The common concern about the Occupy Wall Street protests is that their message is not yet clear. It’s impossible, or at least should be, to deny the economic anguish that has helped generate the demonstrations, but unlike more traditional political movements, the Occupy Wall Street activists aren’t explicitly bringing a set of demands to those who will listen.
That said, the New York Times editorial board argues today that the “message — and the solutions — should be obvious” given the economic conditions.
At this point, protest is the message: income inequality is grinding down that middle class, increasing the ranks of the poor, and threatening to create a permanent underclass of able, willing but jobless people. On one level, the protesters, most of them young, are giving voice to a generation of lost opportunity. […]

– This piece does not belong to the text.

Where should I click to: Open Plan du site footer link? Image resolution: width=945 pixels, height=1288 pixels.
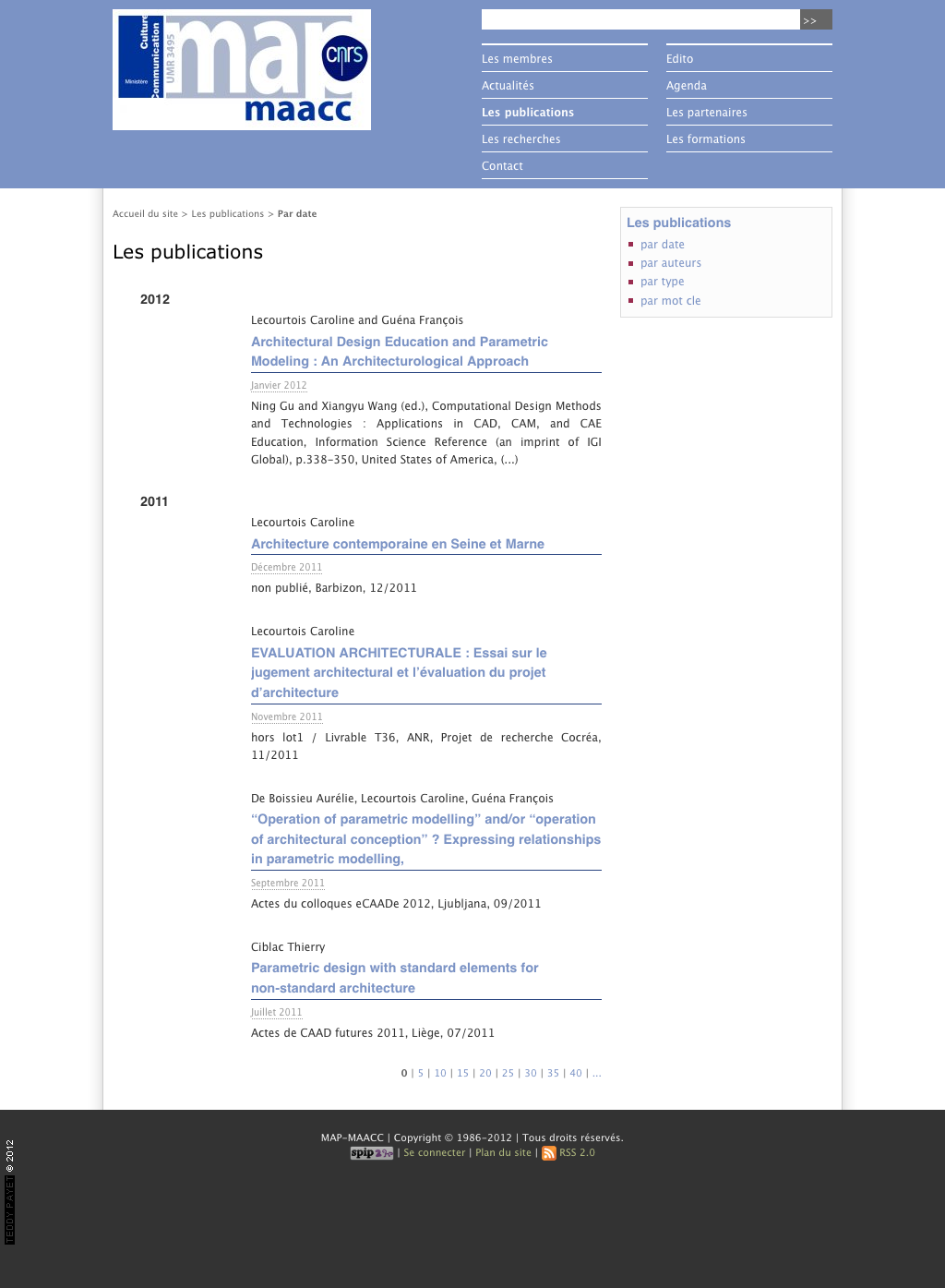503,1153
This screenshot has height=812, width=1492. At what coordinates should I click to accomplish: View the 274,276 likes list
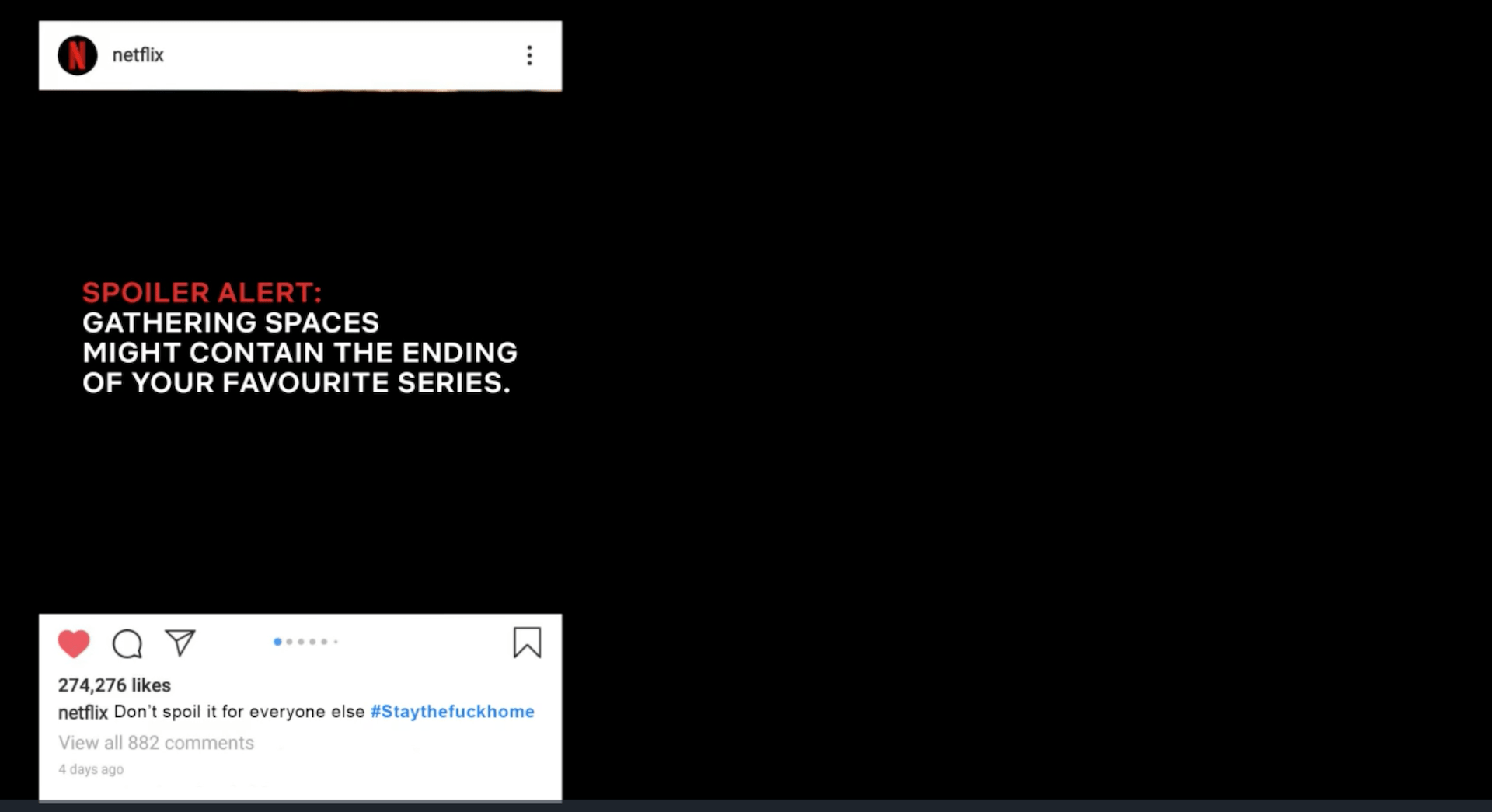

The protests, though, are more than a youth uprising. The protesters’ own problems are only one illustration of the ways in which the economy is not working for most Americans. They are exactly right when they say that the financial sector, with regulators and elected officials in collusion, inflated and profited from a credit bubble that burst, costing millions of Americans their jobs, incomes, savings and home equity. As the bad times have endured, Americans have also lost their belief in redress and recovery. […]

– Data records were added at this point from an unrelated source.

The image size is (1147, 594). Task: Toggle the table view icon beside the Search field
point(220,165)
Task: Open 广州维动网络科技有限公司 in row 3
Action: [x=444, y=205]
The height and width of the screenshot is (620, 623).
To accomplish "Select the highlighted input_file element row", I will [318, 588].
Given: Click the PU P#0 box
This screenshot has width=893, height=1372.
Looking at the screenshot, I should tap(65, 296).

Extreme inequality is the hallmark of a dysfunctional economy, dominated by a financial sector that is driven as much by speculation, gouging and government backing as by productive investment.
When the protesters say they represent 99 percent of Americans, they are referring to the concentration of income in today’s deeply unequal society.

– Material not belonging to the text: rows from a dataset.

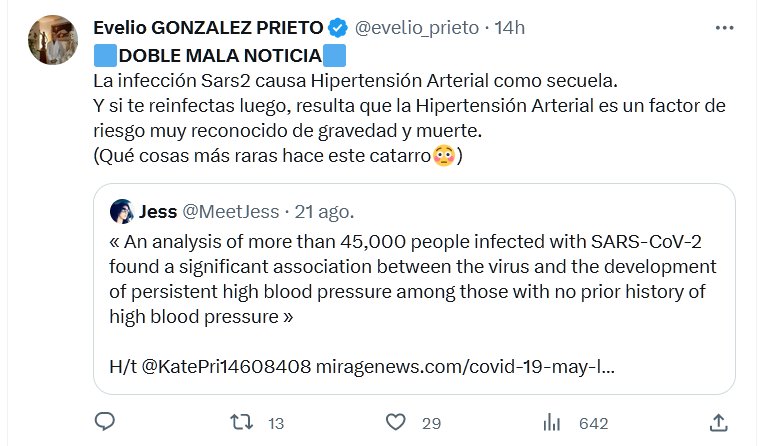This screenshot has width=768, height=446.
Task: Open the 21 ago. quoted tweet date
Action: 320,212
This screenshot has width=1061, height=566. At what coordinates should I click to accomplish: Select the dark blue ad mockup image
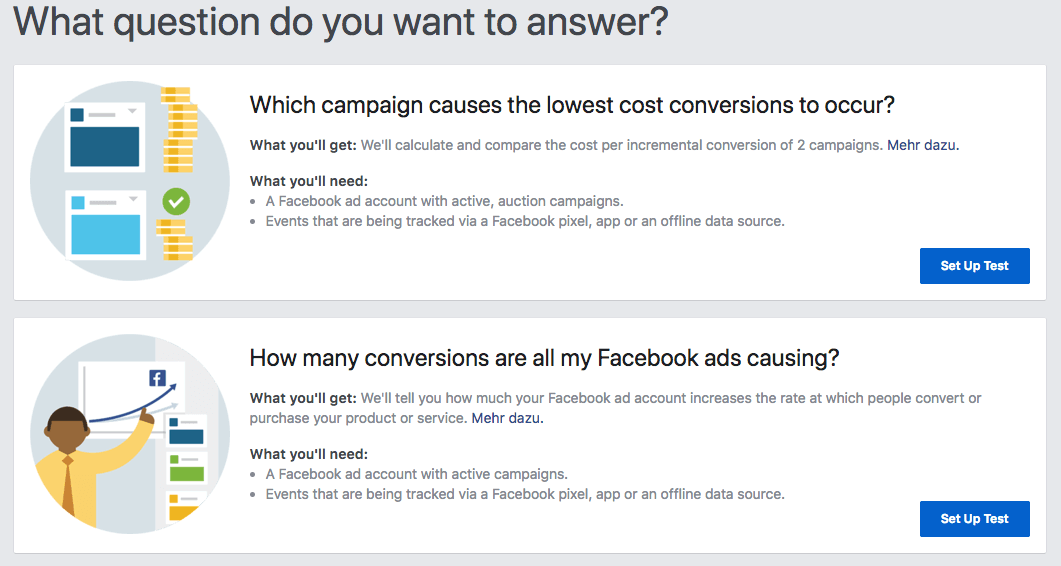104,146
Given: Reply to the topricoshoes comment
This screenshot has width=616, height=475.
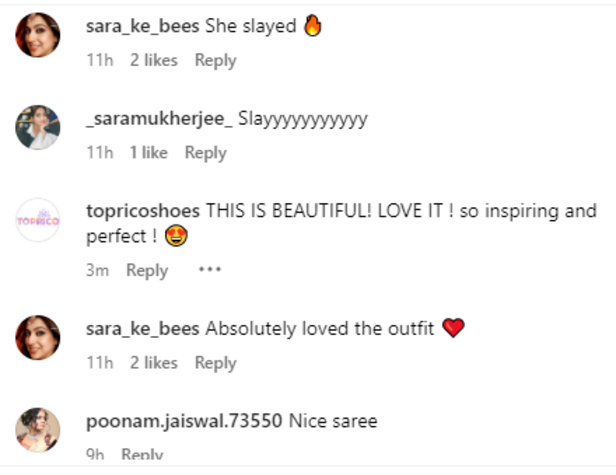Looking at the screenshot, I should pyautogui.click(x=147, y=271).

While the Times‘ editorial board gets it, Republican hostility towards the protests continues to grow. This past week, both Mitt Romney and Eric Cantor condemned those calling for a commitment to economic justice, and on the Sunday shows this morning, Michele Bachmann, Newt Gingrich and Herman Cain denounce the protests, too.
House Democratic Leader Rep. Nancy Pelosi (D-Calif.), meanwhile, said this morning she supports the demonstrations.
The NYT editorial said the larger problem “is that no one in Washington has been listening.” I’m not sure if that’s true. Many in Washington are listening — with some deciding that it’s time to focus on rebuilding the middle class and some deciding that such efforts are “class warfare” that distract from the need to cut taxes for the wealthy again.
Which of those visions excels will depend on which voters bother to show up at the polls in 13 months.